This first graph compares the performance of LU and matrix multiply for three different setups:
OK, there are several interesting things on this graph. We see that 3.6.0 is faster than the old release regardless of your compiler. As far as GEMM is concerned, gcc and icc have the same asymptotic performance. This is as expected: they are both using the same kernel, and that kernel is actually compiled by gcc even under ATLAS/icc. Where icc does it's work is in all the cleanup cases, and the other BLAS, where it simply wipes the floor with gcc on taking simple code and using all the IA64's funky architectural features. This translates into a faster LU, even for very large problems where the GEMMs have become indistinguishable.

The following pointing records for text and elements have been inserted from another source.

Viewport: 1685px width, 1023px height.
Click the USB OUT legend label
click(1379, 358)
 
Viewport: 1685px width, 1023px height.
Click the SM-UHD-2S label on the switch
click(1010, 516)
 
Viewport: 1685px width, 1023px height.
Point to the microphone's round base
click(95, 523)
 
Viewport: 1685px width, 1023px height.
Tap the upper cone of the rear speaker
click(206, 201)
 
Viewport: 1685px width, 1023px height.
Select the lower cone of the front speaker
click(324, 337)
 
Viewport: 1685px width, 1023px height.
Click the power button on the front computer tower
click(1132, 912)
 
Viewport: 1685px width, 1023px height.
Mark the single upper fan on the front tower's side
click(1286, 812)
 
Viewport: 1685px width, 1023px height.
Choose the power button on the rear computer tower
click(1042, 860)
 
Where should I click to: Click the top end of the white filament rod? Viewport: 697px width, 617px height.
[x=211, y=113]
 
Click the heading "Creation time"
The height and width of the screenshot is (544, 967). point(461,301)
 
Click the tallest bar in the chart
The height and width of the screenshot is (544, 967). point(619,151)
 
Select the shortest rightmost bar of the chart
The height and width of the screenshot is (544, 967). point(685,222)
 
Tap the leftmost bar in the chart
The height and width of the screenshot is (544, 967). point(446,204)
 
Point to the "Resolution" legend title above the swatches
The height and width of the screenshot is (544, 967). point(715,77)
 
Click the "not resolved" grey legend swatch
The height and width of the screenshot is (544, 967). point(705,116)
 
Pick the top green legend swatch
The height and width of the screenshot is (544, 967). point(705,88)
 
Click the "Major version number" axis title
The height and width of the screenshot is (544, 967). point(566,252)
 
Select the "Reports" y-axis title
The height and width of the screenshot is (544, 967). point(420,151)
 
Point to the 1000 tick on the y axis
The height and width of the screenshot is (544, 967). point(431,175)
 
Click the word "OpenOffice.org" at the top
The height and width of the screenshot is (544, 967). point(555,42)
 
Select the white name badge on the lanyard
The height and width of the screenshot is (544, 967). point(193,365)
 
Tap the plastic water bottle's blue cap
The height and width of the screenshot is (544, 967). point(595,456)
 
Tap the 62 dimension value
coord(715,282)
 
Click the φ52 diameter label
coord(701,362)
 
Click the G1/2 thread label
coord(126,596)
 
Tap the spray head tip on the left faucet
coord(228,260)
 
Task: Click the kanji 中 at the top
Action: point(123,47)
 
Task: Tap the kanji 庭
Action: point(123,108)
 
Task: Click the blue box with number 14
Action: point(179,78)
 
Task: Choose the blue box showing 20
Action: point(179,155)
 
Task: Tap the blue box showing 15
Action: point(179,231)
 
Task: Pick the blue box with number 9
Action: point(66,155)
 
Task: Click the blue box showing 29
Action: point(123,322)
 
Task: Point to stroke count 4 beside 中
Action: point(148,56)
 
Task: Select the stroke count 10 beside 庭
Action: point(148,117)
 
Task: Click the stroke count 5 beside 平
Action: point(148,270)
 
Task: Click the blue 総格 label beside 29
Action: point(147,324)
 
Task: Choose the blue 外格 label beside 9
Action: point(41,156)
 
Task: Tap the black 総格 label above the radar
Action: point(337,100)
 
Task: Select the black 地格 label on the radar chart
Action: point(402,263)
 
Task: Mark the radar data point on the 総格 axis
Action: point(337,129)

This next graph is the showstopper. It shows the performance of Cholesky, SYRK and TRSM for the three setups:
Now, the first question from this graph is obvious: what the heck happened to 3.4's Cholesky performance? The answer is that there was a performance bug in 3.4's TRSM. It involves when you use a hand-written kernel, and when you use recursion to solve TRSM. Our hand-written kernel is optimized for x86 codes, and does terrible on the IA64, with it's large block size and register set. To fix this problem, you want to use recursion until the problem is quite small. When this fix is applied, the 3.4 code tracks it's TRSM and SYRK performance as 3.6 does (Cholesky's performance is largely driven by these two BLAS).